### [Directions]
In the forum answer on Lie algebras below, what solution is given for the equations c + b_1 = 1 and c − b_1 = 0 when the characteristic of F is not 2?

### [Selection]
+ + +

Ad 2. First issue: While equation (4) follows from (3) by just renaming coefficients, the other way around does not follow without making use of the condition on the characteristic. In fact, e.g. if you try to write the matrix $\pmatrix{1&0\\0&0 }$ with your basis, you'll need $c+b_1=1$ and also $c-b_1=0$. Now if $char(F) \neq n=2$, there's the obvious solution $c=b_1=\frac12$; but if $char(F)=2$, these two equations have no simultaneous solution. You should encounter a similar issue for other $n$. Note that as soon as you can divide by $n$ (which is equivalent to saying $char(F)$ does not divide $n$), all should be good and you can solve your system of equations, so (3) and (4) are equivalent, so you have truly shown both inclusions.
Second issue: It is correct that $[\mathfrak s_n(F), \mathfrak{gl}_n(F)] =0$ (hence of course $[\mathfrak s_n(F), \mathfrak{sl}_n(F)] =0$), this does not need the condition on the characteristic, and I believe you don't have to show more than you did to prove that. However, this does not in general imply that $\mathfrak s_n(F) \cap \mathfrak{sl}_n(F) = \{0\}$. (It only shows that $s_n(F) \cap \mathfrak{sl}_n(F)$ is an abelian Lie algebra.) In fact, to show that this intersection is trivial, you do need the condition on the characteristic again. (Because if we don't have it, e.g. again for $char(F)=2$ we have $\pmatrix{1&0\\0&1} = \pmatrix{1&0\\0&-1} \in s_n(F) \cap \mathfrak{sl}_n(F)$.)

+ + +

### [Entries provided]
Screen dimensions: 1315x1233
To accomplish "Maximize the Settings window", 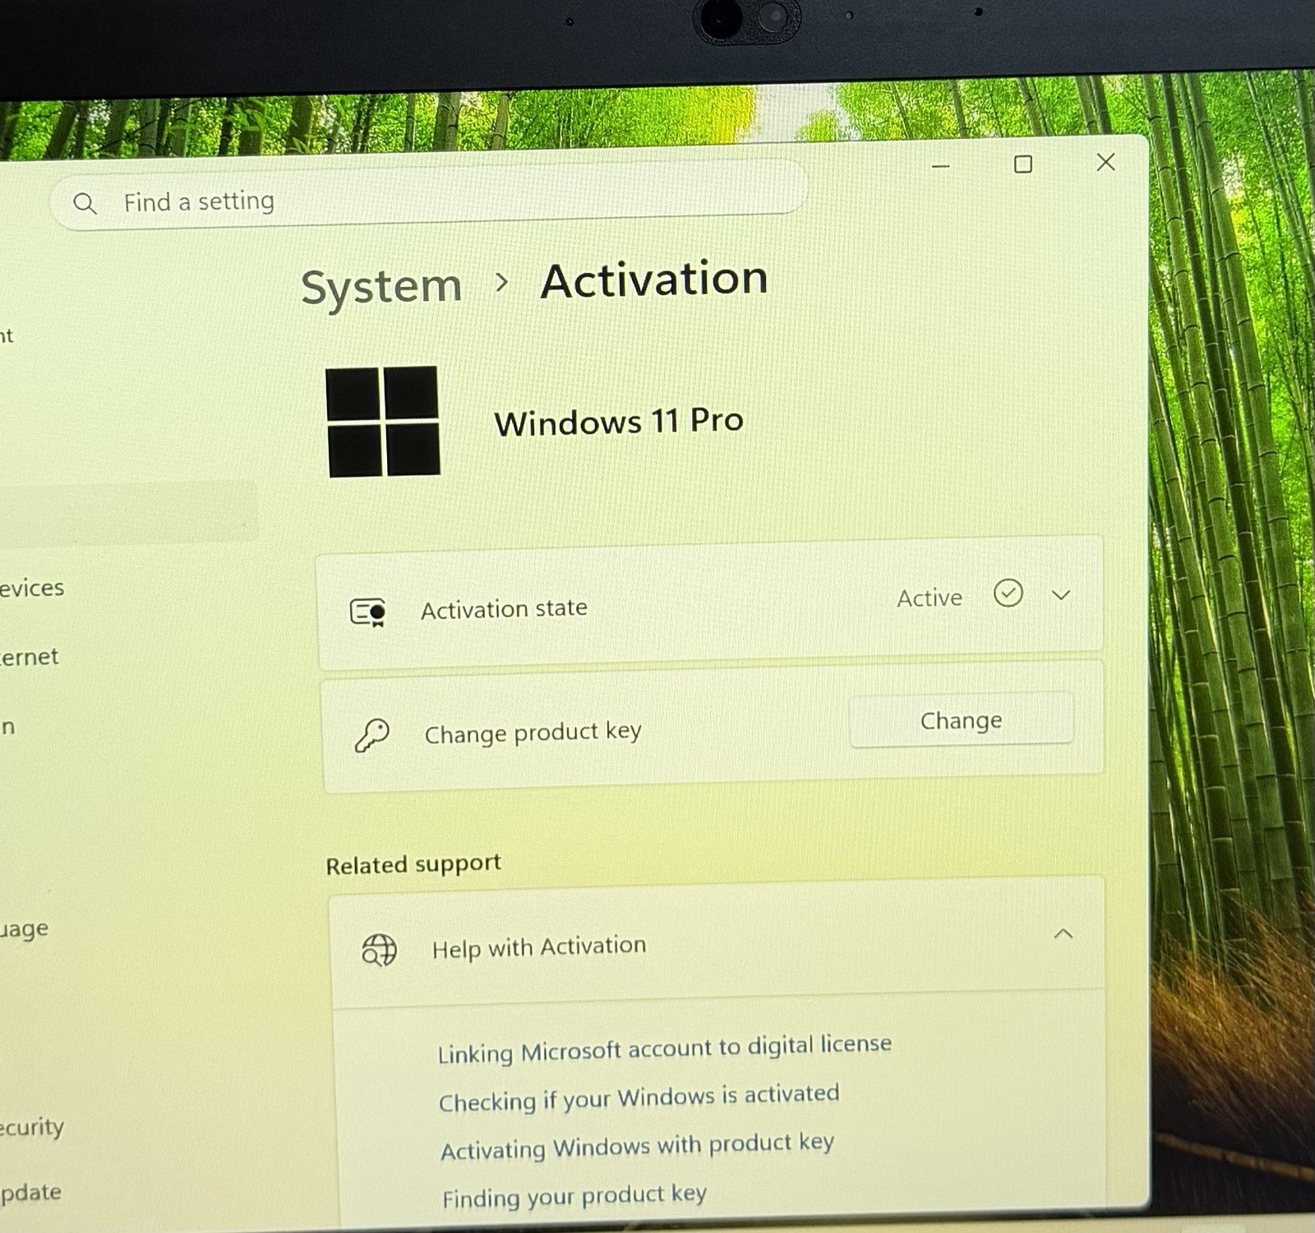I will pos(1023,164).
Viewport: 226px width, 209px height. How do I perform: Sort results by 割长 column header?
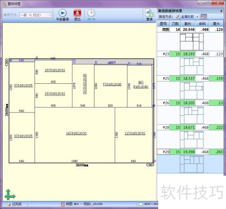pyautogui.click(x=188, y=24)
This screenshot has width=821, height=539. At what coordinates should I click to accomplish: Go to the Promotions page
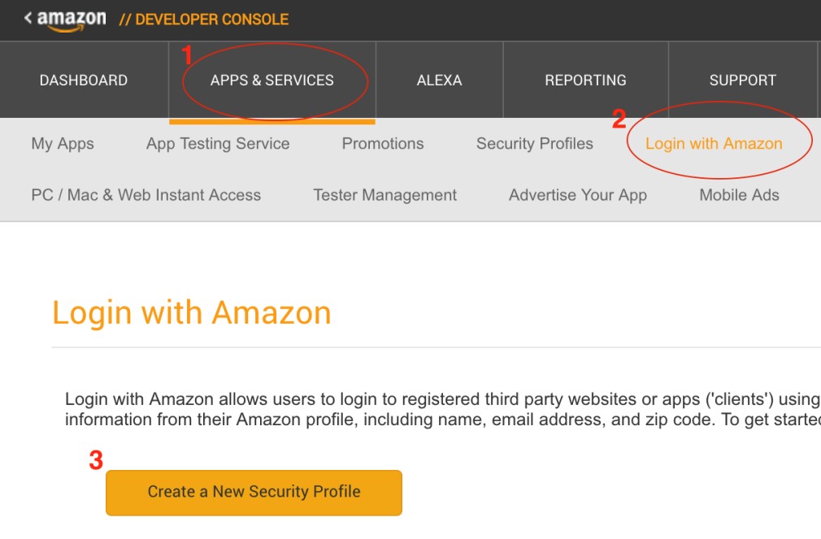click(382, 143)
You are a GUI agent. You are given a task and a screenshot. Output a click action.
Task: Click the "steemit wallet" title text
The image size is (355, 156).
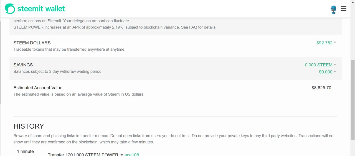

+ + +

### [Response below]
c = b_1 = 1/2